Reactions involving solids, such as the thermal decomposition of Cz, CzP and their inclusion complexes Cz-β-CD and Cz(CzP)-β-CD, as well as their AgNPs-modified derivatives, are classified as topological processes with the reaction zone localized at the interface of the solid reactant and product [41]. Under such conditions, the concentration of the reactant loses its significance, and it is more convenient to use the parameter α, which represents the fraction of the reacted substance at a certain point in time. The initial value of the parameter α is 0 (at the initial point in time), and at the end of the process α reaches the value of 1. A mathematical model of such reactions can be represented using a differential equation with an initial condition reflecting the value of α for reagent A at the start of the reaction (t = 0). In the context of topological processes involved in the thermal decomposition of solids, it is important to take into account the features of reaction localization on the surface of solid phases and the dynamics of changes in the degree of conversion of reagents into products. Almost all methods for calculating kinetic parameters from thermogravimetric data are based on the application of the equation [41]:

$${\displaystyle \frac{\mathit{d}\mathit{\alpha }}{\mathit{dt}}}-\mathit{\beta }{\displaystyle \frac{\mathit{d}\mathit{\alpha }}{\mathit{dT}}}-\mathit{k}\left(\mathit{T}\right)\mathit{f}\left(\mathit{\alpha }\right)-\mathit{Aexp}\left(-{\displaystyle \frac{{\mathit{E}}_{\mathit{\alpha }}}{\mathit{RT}}}\right)\mathit{f}\left(\mathit{\alpha }\right)$$

(1)

The interest of scientists [41,42,43,44] in the course of conducting research is attracted by the fact that there is no direct connection between the kinetic characteristics calculated on the basis of isothermal data and the chosen model. At the same time, methods based on non-isothermal approaches demonstrate an inverse relationship [45]. The Friedman method [42,43] is the most common and frequently used isoconversion method. This method is based on the following equation:

$$\mathit{ln}\left(-{\displaystyle \frac{\mathit{dx}}{\mathit{dt}}}\right)=\mathit{lnA}+\mathit{lnf}\left(\mathit{x}\right)-\mathit{E}/\mathit{RT}$$

(2)

Many approximations have the general form of a linear equation:

$$\mathit{ln}\left({\displaystyle \frac{{\mathit{\beta }}_{\mathit{i}}}{\mathit{T}{\mathit{\beta }}_{\mathit{\alpha },\mathit{i}}}}\right)=\mathit{const}-\mathit{C}\left({\displaystyle \frac{{\mathit{E}}_{\mathit{\alpha }}}{{\mathit{RT}}_{\mathit{\alpha }}}}\right)$$

(3)

where β_a,i and C are the parameters that determine the type of temperature integral approximation.
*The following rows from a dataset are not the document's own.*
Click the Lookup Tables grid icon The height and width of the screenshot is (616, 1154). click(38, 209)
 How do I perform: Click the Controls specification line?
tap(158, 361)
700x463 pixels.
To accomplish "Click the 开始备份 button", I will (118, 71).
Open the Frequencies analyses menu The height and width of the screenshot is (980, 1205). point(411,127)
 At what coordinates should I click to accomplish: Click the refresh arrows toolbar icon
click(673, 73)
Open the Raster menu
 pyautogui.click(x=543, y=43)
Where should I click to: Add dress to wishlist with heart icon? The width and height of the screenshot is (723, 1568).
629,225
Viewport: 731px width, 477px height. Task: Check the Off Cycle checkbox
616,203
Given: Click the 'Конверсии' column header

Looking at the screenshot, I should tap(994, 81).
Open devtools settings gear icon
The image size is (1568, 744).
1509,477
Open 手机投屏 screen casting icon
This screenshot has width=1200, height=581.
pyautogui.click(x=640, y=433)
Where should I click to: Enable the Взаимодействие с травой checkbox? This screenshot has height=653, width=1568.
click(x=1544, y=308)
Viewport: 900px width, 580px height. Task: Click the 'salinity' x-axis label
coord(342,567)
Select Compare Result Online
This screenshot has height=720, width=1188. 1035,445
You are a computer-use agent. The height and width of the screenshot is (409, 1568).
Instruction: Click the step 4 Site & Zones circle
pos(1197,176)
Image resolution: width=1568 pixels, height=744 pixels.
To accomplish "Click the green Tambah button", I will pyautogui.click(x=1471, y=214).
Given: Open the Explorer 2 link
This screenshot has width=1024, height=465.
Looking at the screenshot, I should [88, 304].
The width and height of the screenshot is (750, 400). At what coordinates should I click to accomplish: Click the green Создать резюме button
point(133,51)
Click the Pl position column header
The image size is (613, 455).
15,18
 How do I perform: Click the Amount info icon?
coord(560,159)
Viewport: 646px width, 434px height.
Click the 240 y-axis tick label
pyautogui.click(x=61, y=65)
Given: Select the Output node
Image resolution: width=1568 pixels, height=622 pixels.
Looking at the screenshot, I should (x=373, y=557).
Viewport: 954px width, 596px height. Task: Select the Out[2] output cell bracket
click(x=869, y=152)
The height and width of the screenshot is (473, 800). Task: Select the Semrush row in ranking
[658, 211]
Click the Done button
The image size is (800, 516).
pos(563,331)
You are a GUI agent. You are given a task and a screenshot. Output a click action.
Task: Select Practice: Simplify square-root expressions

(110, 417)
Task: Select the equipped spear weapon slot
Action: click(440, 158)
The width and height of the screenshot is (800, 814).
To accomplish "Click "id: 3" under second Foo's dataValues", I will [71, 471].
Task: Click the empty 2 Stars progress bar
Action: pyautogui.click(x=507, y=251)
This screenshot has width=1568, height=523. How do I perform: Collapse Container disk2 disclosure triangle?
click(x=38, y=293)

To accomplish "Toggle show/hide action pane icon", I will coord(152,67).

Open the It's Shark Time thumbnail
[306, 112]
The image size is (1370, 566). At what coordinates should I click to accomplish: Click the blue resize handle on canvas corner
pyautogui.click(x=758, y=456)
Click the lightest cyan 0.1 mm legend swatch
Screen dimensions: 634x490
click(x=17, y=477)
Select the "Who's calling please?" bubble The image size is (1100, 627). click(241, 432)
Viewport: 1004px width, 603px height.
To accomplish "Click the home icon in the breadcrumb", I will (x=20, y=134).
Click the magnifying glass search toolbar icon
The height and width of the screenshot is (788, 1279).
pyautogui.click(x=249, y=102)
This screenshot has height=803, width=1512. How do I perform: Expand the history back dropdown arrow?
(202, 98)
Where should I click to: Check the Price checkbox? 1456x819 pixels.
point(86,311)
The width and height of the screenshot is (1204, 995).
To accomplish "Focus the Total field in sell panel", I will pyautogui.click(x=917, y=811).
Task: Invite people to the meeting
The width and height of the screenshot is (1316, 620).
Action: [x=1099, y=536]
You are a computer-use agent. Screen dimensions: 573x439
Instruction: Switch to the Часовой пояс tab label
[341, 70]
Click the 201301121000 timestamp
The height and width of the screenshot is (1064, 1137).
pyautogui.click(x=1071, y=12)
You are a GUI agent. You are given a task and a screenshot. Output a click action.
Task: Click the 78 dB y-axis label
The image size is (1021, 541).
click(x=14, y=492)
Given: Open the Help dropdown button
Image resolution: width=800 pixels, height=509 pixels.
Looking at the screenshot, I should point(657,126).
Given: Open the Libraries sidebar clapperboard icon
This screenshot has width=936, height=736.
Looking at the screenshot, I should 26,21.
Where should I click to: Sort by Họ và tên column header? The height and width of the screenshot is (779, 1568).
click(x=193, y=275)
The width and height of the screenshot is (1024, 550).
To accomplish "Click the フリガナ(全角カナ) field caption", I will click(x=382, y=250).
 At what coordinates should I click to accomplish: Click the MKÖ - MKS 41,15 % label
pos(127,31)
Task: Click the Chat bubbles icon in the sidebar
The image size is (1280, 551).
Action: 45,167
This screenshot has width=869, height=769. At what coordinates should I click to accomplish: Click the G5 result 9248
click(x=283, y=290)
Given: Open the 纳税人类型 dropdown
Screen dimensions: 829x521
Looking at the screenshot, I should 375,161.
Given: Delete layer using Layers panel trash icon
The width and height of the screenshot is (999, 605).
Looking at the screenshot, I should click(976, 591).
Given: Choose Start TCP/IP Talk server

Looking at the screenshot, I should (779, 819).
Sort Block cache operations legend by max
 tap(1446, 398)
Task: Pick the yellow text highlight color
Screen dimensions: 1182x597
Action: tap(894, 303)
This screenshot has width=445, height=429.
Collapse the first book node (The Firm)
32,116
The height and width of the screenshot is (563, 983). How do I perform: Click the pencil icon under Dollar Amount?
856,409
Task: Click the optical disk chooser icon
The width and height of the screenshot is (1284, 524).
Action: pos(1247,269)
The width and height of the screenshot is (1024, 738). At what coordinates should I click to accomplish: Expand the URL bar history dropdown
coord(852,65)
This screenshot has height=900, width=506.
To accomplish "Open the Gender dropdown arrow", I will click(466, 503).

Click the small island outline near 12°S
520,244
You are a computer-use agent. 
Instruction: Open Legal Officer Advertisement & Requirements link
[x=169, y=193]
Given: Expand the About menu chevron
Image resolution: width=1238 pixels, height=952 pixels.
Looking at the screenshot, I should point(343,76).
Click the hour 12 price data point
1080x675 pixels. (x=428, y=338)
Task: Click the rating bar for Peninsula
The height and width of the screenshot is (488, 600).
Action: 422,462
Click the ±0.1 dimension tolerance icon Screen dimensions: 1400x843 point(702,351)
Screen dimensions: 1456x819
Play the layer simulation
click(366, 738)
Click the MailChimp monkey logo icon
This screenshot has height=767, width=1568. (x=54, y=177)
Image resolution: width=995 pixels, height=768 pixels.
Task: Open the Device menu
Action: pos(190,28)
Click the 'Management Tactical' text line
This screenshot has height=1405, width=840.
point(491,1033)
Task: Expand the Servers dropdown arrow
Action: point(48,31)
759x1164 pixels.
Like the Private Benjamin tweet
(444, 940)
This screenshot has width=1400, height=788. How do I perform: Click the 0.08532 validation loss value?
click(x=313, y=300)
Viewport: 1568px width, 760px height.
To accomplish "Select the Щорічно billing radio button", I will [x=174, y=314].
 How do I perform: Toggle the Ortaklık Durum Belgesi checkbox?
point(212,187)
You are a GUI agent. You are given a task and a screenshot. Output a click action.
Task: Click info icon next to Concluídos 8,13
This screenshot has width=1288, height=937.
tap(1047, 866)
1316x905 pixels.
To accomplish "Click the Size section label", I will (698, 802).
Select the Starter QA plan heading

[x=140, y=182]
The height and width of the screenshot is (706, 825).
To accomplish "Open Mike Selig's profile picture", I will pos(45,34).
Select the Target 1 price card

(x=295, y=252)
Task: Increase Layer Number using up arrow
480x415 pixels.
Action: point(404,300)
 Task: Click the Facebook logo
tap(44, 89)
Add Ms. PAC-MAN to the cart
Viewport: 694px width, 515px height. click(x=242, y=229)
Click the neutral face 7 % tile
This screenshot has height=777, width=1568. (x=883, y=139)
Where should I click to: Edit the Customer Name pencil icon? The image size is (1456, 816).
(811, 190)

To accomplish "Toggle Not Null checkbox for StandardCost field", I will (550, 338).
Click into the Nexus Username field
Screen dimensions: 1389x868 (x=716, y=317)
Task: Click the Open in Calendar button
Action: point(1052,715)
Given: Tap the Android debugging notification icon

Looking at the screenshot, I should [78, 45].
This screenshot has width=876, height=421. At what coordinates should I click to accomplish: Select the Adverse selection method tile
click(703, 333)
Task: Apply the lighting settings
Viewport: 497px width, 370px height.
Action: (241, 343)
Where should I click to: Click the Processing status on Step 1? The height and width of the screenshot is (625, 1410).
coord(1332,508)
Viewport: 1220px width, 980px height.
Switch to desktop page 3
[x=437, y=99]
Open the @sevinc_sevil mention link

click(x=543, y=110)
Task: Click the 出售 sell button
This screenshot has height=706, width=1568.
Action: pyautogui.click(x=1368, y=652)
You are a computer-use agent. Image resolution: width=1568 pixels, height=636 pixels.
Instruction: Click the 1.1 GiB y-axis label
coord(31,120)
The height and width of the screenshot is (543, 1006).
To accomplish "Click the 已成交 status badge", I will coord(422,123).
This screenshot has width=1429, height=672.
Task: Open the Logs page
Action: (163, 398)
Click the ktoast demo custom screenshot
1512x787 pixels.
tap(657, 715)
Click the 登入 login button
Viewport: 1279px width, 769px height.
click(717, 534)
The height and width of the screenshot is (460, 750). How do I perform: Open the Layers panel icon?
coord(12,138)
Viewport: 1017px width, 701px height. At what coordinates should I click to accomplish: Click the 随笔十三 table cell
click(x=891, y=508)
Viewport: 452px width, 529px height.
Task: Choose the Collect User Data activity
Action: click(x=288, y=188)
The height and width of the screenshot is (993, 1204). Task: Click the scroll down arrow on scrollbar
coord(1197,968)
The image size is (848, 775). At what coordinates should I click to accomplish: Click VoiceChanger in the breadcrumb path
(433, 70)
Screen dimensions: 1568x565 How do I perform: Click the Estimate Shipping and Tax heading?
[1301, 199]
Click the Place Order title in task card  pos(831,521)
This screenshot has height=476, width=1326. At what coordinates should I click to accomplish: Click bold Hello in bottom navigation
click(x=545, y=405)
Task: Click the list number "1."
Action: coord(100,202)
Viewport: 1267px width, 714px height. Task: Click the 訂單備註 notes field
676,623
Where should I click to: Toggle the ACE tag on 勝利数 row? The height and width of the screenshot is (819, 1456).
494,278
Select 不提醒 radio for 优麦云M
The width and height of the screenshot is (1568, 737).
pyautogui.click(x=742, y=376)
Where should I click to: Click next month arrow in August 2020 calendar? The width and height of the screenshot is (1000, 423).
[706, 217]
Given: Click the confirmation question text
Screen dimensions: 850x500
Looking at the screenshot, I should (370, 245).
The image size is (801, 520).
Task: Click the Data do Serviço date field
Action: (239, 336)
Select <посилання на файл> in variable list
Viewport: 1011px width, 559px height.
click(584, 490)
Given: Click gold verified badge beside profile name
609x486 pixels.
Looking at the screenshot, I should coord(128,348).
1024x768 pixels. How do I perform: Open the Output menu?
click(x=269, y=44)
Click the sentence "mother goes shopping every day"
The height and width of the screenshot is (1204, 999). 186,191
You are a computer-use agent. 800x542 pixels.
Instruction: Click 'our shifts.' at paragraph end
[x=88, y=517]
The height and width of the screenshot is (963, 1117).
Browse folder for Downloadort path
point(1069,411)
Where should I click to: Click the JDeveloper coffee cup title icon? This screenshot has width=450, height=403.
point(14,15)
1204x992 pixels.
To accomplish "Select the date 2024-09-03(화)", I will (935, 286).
The Friedman method (differential method) can be visually represented through a schematic representation, which includes a detailed description of the steps and processes used to solve differential equations. Figure 14 shows the dependence of $\ln \left({\mathit{\beta }}_{\mathit{\alpha },\mathit{i}}{\displaystyle \frac{\mathit{d}\mathit{\alpha }}{\mathit{d}{\mathit{T}}_{\mathit{\alpha }}}}\right)$ on the reciprocal temperature 1000/T at different heating rates (${\mathit{\beta }}_{\mathit{\alpha },\mathit{i}}$): 2.5 °C min⁻¹, 5.0 °C min⁻¹, 7.5 °C min⁻¹, 10.0 °C min⁻¹. Each curve (Figure 14) corresponds to fixed values of the degree of conversion (α) in the range from 0 to 1. In the initial stages of the process (α = 0.1–0.4), low kinetic activity is observed, which is reflected in the increase in the value of 1000/T. With an increase in the degree of conversion (α = 0.5–0.9), a sharp increase in the value of $\ln \left({\mathit{\beta }}_{\mathit{\alpha },\mathit{i}}{\displaystyle \frac{\mathit{d}\mathit{\alpha }}{\mathit{d}{\mathit{T}}_{\mathit{\alpha }}}}\right)$ occurs, which corresponds to the active stage of decomposition or transformation of the substance. At the end of the process (α = 1) the curves gradually decrease, reflecting the reaction slowdown. An increase in the heating rate leads to a shift of the curve peaks towards higher temperatures. This shift is associated with a thermal delay in the reaction process and reflects the dependence of the kinetic parameters on temperature. The graph (Figure 14) illustrates the application of the isokinetic approach to determining the kinetic parameters of the process, including the activation energy, using the differential Friedman method.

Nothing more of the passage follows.